A SPECIAL NARRATED VIDEO PRESENTATION
As much as we love live audiences and the camaraderie created through in-person experiences, we love our community more. With COVID cases on the rise and Lubbock under a partial shutdown, we feel that pursuing an in-person Nutcracker experience is no longer a responsible option.
But, join us as we take The Nutcracker to the big screen!
Our 60-minute Nutcracker special brings a combination of comedic and heartwarming narration and some of Ballet Lubbock’s greatest historical performances.
Here’s how you can experience The Nutcracker this holiday season:
December 11 at 7:30 p.m.
Load up the car and join us at the drive-in on Friday, December 11 at 7:30 p.m. as we showcase The Nutcracker under the stars at the Stars & Stripes Drive-In Theatre.
Cozy up on the couch and stream the magic straight into your living room beginning December 11.
Holiday Snack Boxes by Market Street can be included as an add-on.
However you choose to Nutcracker, make plans to pick up your Nutcracker souvenirs on December 11 – 12 at the Ballet Lubbock Studio! The market will be open Friday, December 11 from 10 a.m. – 5 p.m. and Saturday, December 12 from 10 a.m. to 5 p.m. and will follow all local health and safety guidelines. We can’t wait to see you there!
It is Christmas Eve and Drosselmeyer is eagerly working on the toys in his workshop. He hurries to go to his relatives, the Stahlbaums’, Christmas Party. The Stahlbaum family is excitedly preparing for their Christmas party.

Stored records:
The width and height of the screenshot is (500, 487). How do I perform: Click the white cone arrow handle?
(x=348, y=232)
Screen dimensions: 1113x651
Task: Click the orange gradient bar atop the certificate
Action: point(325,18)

* _Action item_: According to the Nutcracker announcement, how long is Ballet Lubbock's Nutcracker special?

* _Exercise result_: 60 minutes